The doctor entered the cubicle where Walt was and closed the curtain surrounding it. A minute or two later he parted the curtain and walked toward us. Turning to my mother he said he was sorry but that Walt was dead.  Filled with the emotions of both grief and anger I wanted to ask him how long Walt had been dead, but decided against that since that would be an accusation against my mother and her minister more than the doctor and it would serve no useful purpose.

My step father was a wonderful man. He was a veteran of both World War I and World War II. He had remained a bachelor his entire life until he met, courted and married my mother. Since their marriage occurred after I graduated high school and left home, he and I were never very close. But I had the utmost respect and affection for this soft spoken and kindhearted giant of a man. Our society and its inhuman religious culture of life support at all times and at all costs did a monumental disservice to this fine man. They desecrated his body and mutilated it just to support an ignorant religious belief.

Baseball at Wrigley Field

In the late 40′s and early 50′s Max would take me to Wrigley Field with a portable radio. We would watch the ball game and listen to Bert Wilson broadcast the game at the same time. It was literally two different games.

On the field the batter would hit a high popup which an infielder would drift back on and slowly under, thumping his glove with his fist and make an easy catch. Meanwhile Bert would be screaming "a well hit ball high – it’s high -the wind is catching it – Jeffcoat is racing in to catch it – but – wait – Roy Smalley beats him to it and makes a wonderful diving catch."

For the folks at home his broadcast style certainly made the game far more enjoyable and he carried the excitement and joy of being at the park into the home. It also made for a lot of fun at the ball park.

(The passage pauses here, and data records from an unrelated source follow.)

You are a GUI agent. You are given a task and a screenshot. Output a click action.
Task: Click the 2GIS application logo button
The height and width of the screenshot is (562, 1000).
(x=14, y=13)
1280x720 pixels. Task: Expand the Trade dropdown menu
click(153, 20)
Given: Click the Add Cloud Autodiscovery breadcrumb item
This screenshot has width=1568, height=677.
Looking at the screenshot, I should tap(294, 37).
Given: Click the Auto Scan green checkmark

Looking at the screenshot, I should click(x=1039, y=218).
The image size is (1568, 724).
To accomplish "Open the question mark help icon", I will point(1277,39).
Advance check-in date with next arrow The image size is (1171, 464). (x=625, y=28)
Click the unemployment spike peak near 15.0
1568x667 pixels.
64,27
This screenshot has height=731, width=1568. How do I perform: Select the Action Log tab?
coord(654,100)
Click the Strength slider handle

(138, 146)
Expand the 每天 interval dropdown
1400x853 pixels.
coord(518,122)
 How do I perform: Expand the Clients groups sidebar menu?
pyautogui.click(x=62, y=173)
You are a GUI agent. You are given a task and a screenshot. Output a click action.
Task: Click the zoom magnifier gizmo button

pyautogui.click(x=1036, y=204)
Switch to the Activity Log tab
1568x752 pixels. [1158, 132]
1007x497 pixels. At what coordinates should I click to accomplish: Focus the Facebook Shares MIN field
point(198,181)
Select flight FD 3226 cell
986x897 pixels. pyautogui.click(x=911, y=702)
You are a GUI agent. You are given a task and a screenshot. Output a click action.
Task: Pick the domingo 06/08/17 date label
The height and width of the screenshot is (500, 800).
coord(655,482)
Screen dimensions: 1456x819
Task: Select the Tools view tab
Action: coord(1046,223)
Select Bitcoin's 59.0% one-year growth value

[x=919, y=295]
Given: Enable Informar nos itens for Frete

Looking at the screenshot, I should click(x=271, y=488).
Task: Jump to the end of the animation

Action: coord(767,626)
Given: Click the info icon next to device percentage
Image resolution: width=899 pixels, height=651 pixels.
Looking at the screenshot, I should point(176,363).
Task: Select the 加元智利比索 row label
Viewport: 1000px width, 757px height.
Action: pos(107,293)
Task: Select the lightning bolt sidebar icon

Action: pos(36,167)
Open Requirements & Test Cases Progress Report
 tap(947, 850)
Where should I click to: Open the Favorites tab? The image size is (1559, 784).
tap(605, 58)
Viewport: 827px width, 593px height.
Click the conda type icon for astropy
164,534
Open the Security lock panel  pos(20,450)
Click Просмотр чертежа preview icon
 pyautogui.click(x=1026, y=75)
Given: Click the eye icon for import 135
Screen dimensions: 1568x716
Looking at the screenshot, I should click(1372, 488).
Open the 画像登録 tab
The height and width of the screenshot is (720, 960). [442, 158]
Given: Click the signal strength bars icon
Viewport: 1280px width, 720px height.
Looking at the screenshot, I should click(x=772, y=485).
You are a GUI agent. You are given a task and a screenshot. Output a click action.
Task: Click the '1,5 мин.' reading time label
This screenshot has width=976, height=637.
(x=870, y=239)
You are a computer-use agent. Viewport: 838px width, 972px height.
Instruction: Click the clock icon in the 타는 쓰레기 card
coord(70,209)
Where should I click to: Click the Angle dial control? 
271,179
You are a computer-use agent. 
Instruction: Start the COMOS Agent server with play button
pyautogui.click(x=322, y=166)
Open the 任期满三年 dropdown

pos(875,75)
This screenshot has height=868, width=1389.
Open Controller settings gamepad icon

Hooray, Wabeno Class of 1952

After all these years of looking for him, I recently found my old classmate Emmett listed on an Internet sports page. Second place, good for you Emmett! 

Area bowlers capture Wisconsin Senior championships this spring

William Wagner Sr., of Dickeyville, Wis., won the 2008 Wisconsin State Bowling all-around championship in the 70-75 year old bracket this spring.

He has been invited to compete in the national tournament in Reno, Nev., next year.

Wagner finished with an all-events count of 2,223, including handicap, to edge Emmett Exferd, of Wabeno, by 16 pins. Wagner cashed a check for $180 for his efforts.